Several apparent ideas I'm actually NOT interested in trying are: investing out of state, partnering with other investors, and expanding into parts of NYC that can still be called "bargain" areas (in the later phases of a multi-year superbubble like ours, such places tend to be mind-blowingly distressed and they are simply beyond my comfort zone). One idea that DOES appeal to me is going up the beautiful Hudson River Valley (not much farther than 100 miles away) and investing in a part-time rental that I could buy completely using only about a third of my available equity, with the goal of renting it to vacationers and occasionally using it with my own family. The idea would be to have rents cover the carrying costs plus generate some kind of monthly profit. If I could pull that off I'd have a formula for something to do next with the other 2/3 of my equity. But I've got no idea how banks look at part-time rentals when they consider a loan request. And I know short-term rentals are a whole universe of their own within real estate. There would be a new learning curve. I may decide it's not worth the effort, but I feel like it is something I could figure out. I'm just trying to think of strategies that could realistically be accomplished with the resources at my disposal.

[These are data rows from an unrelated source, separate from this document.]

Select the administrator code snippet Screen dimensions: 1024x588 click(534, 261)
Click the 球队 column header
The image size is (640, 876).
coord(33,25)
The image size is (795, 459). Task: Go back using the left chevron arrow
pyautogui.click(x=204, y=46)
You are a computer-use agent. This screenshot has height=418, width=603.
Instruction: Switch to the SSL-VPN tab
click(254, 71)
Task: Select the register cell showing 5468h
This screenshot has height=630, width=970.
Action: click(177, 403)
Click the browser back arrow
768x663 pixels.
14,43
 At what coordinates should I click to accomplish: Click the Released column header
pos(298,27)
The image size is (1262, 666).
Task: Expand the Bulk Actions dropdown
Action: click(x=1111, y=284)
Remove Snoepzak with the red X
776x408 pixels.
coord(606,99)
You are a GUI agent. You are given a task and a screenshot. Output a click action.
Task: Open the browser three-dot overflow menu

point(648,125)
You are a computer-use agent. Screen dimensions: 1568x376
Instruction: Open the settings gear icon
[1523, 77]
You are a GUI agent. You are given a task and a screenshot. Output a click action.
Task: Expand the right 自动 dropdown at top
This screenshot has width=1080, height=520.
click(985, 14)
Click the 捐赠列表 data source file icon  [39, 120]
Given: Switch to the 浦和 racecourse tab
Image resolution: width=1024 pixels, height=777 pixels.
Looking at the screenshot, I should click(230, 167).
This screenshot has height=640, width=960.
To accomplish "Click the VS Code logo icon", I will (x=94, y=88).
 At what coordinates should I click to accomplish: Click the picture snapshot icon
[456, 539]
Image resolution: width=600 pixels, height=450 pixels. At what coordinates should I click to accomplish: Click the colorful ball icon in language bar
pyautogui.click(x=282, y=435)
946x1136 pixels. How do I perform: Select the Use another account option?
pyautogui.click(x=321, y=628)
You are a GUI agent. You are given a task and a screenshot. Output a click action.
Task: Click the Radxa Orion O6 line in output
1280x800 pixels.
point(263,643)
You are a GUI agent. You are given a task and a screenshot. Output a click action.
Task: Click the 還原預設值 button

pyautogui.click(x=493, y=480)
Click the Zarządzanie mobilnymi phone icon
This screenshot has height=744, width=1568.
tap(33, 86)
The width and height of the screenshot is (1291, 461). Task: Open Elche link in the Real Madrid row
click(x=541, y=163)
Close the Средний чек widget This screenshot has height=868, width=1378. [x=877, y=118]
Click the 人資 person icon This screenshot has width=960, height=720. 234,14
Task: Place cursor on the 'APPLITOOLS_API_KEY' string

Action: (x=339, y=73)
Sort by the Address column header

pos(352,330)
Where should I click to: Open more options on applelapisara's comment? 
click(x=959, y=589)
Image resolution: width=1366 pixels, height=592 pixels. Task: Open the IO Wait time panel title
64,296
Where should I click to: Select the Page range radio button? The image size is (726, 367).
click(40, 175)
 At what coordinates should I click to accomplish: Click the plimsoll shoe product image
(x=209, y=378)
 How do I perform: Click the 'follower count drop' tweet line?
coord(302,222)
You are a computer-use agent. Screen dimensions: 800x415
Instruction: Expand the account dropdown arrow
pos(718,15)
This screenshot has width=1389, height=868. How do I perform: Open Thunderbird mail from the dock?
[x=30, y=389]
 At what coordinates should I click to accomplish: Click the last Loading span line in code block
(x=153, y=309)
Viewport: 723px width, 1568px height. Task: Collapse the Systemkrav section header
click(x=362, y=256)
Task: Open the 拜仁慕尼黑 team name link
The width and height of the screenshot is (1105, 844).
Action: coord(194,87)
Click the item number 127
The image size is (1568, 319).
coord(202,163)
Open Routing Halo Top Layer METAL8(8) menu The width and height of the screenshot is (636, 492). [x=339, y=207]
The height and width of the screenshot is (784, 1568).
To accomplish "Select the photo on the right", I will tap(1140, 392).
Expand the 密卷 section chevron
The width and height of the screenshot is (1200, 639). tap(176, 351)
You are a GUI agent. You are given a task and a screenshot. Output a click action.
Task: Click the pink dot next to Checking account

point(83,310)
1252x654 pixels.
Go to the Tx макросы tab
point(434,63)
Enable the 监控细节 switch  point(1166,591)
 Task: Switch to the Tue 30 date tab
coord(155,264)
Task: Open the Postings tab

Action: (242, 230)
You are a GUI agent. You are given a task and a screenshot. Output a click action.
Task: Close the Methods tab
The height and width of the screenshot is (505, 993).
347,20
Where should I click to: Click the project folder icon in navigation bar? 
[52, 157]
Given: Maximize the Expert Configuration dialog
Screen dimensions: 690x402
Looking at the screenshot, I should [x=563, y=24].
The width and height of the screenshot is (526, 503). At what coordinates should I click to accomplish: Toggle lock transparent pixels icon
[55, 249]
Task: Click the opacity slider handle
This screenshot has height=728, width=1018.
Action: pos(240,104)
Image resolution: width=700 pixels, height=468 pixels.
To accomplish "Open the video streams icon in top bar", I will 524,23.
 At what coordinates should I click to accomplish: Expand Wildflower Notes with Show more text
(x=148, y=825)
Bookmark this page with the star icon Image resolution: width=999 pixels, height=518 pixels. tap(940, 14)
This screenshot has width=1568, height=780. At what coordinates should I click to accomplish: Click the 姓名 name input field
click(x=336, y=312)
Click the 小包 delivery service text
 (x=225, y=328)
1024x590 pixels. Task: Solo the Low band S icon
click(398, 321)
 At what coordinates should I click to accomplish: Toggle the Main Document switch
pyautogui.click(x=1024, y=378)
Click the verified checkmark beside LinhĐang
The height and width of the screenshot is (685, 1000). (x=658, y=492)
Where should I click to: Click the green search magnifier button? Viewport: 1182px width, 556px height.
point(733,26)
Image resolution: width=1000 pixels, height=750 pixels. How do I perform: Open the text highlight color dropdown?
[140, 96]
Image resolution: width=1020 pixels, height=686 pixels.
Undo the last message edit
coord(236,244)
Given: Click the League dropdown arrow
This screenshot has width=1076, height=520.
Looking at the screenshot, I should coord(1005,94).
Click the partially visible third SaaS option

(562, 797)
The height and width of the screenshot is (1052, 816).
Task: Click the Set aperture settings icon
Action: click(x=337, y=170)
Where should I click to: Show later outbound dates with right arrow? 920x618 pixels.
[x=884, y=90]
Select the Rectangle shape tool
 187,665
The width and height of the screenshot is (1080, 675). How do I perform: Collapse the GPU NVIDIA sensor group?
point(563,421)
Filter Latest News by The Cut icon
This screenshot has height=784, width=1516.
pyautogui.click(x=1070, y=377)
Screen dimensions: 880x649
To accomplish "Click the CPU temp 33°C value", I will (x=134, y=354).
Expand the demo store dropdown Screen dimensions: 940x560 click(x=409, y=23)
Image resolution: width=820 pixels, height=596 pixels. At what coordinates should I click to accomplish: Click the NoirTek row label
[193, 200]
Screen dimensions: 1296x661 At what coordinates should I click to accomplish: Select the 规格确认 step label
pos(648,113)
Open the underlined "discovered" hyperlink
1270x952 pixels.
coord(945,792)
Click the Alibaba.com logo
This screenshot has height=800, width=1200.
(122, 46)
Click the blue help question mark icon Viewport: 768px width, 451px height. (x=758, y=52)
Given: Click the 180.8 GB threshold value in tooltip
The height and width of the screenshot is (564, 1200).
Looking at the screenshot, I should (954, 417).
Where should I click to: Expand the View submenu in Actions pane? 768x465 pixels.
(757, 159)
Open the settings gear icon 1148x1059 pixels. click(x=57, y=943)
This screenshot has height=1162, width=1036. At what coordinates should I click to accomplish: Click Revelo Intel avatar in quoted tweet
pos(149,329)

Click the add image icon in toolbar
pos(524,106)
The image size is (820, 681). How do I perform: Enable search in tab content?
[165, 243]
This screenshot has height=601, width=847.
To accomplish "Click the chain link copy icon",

So thanks for sticking with me this far. Now, with much due respect, I ask of all you seasoned pros and property geniuses out there: if you were me, a smalltime landlord with two successful NYC rentals under your belt, and now you had your first respectable chunk of equity to put to work, and you wanted portfolio growth paired with incremental income growth, and your tolerance for risk was somewhere in the middle of the spectrum (not on the aggressive fringe), and you found yourself feeling shut out of the overpriced market where you live, what would you do next?